When to invest money
Investing can be a wise choice for long-term goals, including retirement, funding a child's college education or other objectives that won’t require funds for several years. While investments offer higher earning potential than savings accounts, they also carry a higher level of risk, especially in the short term. This is why investing is best suited for longer-term goals, as it allows time to recover from market downturns.
Another good reason to invest is if your employer offers a match in your retirement plan, such as a 401(k) or 403(b). The company match is essentially free money and can help boost your retirement savings.
Frequently asked questions
How much money should I put toward savings vs. investing?
How much money to have in savings versus investing depends on your specific goals and risk tolerance. For example, if you have a higher risk tolerance, you may want to consider investing a larger chunk of your money. On the other hand, if you have a more conservative risk tolerance, you might prefer to keep more money in savings or put your cash in lower-risk investments, such as bonds.

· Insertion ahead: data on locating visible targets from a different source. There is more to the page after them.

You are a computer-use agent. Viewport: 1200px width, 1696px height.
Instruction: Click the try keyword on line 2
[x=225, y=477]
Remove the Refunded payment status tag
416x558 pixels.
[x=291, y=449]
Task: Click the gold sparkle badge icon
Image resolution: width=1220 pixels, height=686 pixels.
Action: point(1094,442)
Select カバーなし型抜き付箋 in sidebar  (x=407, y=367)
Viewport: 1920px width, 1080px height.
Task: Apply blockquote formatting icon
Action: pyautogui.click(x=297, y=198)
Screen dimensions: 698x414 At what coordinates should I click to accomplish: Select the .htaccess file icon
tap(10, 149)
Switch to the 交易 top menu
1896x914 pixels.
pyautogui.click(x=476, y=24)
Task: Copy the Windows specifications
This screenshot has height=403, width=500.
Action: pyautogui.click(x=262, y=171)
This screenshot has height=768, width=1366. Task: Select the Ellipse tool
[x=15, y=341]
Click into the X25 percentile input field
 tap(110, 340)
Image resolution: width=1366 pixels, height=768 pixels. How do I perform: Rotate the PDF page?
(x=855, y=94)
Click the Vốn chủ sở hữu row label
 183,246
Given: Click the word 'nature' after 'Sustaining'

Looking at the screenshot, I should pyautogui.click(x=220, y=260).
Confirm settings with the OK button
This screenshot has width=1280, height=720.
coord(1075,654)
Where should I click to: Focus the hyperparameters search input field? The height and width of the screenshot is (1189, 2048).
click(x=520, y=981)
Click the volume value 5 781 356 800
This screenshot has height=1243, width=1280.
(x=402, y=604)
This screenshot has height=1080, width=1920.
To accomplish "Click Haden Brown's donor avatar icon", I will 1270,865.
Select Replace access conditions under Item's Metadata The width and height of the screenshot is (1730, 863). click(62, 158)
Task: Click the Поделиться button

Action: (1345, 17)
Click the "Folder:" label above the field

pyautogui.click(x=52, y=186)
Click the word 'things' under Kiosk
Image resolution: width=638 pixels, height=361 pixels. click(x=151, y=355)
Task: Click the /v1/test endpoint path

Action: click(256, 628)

Can I save and invest if I have debt?
It’s a good idea to start saving and investing as soon as possible, even if you’re in debt. However, if you have high-interest debt, including credit card debt, it often makes sense to prioritize paying it off first, as the interest rates on debt are usually higher than the returns you can earn from savings and investments.
Should I start saving or investing first?
Generally speaking, it's wise to build up some savings before you start investing. A common rule of thumb is to save three to six months’ worth of expenses in a highly liquid vehicle, such as a savings or money market account. This will help minimize your risk once you start investing, as you’ll be less likely to dip into your portfolio for unexpected expenses.